• Provided passage
▬▬▬
Heresies
Heresies is the sort of topic you blog about after someone's said something that has pi**ed you off. Like, royally. Sort of: What is wrong with what that person just said? It pivoted on something, I just can't tell what! And it's driving me nuts!
The Catholic Church is not much use, as I found out from googling "heresy." Sure, they have lists of heresies, all with cool Greek-sounding names, and most accompanied by at least one major slaughter or inquisitional cleansing. But virtually all of these have to do with incorrect perspectives on Jesus' true nature as defined by the Church, or incorrect perspectives on the role of the Church as defined by the Church. There isn't much about plain, vanilla heresy.
And that's the rub with heresies. Because a heresy by definition is relative. It has to be heretical to something. That something is usually a set of doctrines.
But what about just general heresies? Like, heretical to the sense of Jesus' teachings about the nature of God, or heretical to the collected wisdom of spiritual traditions?
This question made me sit down and clarify my notions of heresy in my own mind so that next time I am prepared to speak to them. What strikes me now is that heresy is often disguised in "orthodox" language, which sows confusion and helps imbed heresy into our culture.
▬▬▬
• What the exercise asks
From the passage on heresies, extract word for word the part that opens with the words containing "The Catholic Church" and closes with "of spiritual traditions?". You won't need the listing that follows this passage on heresies.

• Provided data
▬▬▬
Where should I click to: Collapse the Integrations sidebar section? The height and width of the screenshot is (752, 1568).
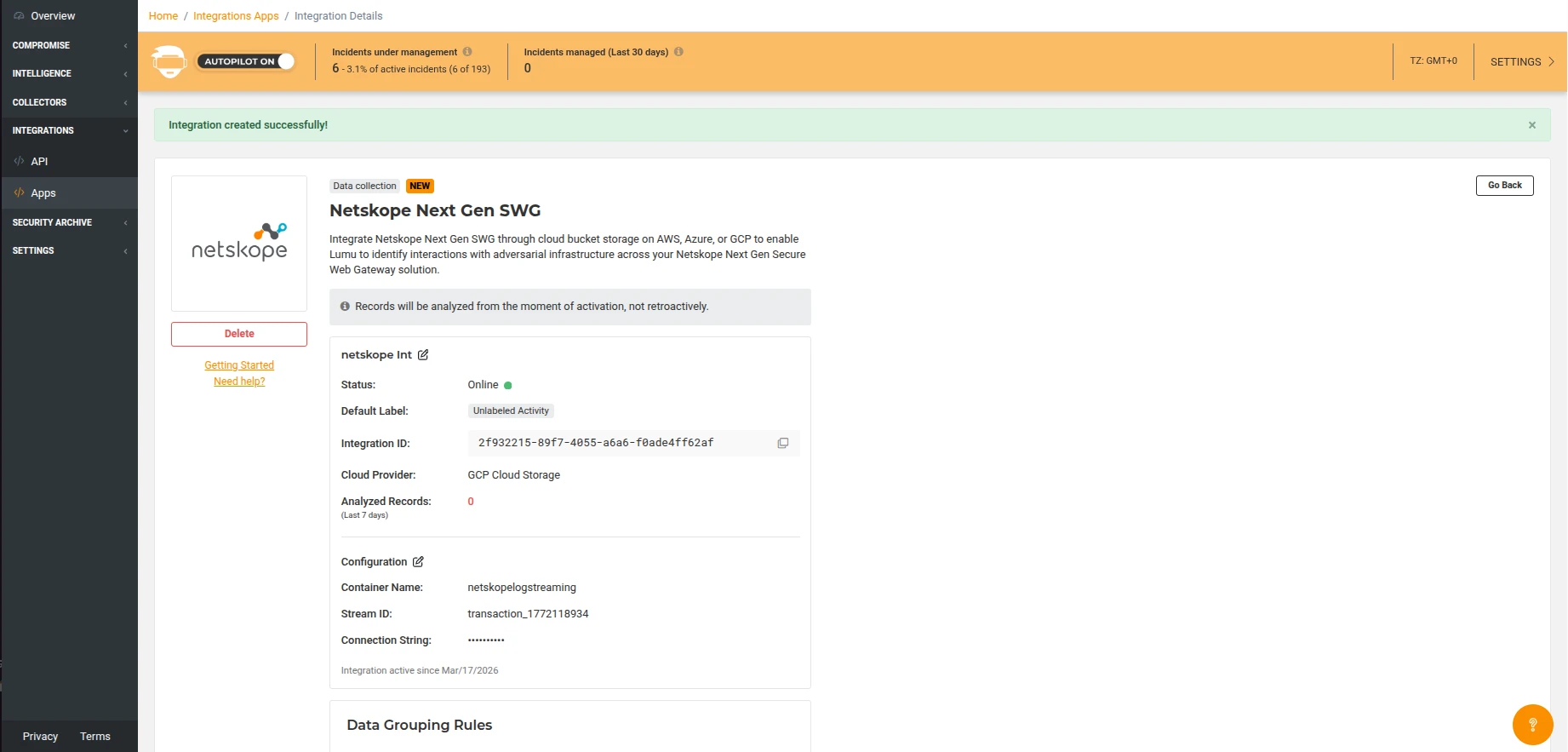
▬▬▬
• In response
The Catholic Church is not much use, as I found out from googling "heresy." Sure, they have lists of heresies, all with cool Greek-sounding names, and most accompanied by at least one major slaughter or inquisitional cleansing. But virtually all of these have to do with incorrect perspectives on Jesus' true nature as defined by the Church, or incorrect perspectives on the role of the Church as defined by the Church. There isn't much about plain, vanilla heresy.
And that's the rub with heresies. Because a heresy by definition is relative. It has to be heretical to something. That something is usually a set of doctrines.
But what about just general heresies? Like, heretical to the sense of Jesus' teachings about the nature of God, or heretical to the collected wisdom of spiritual traditions?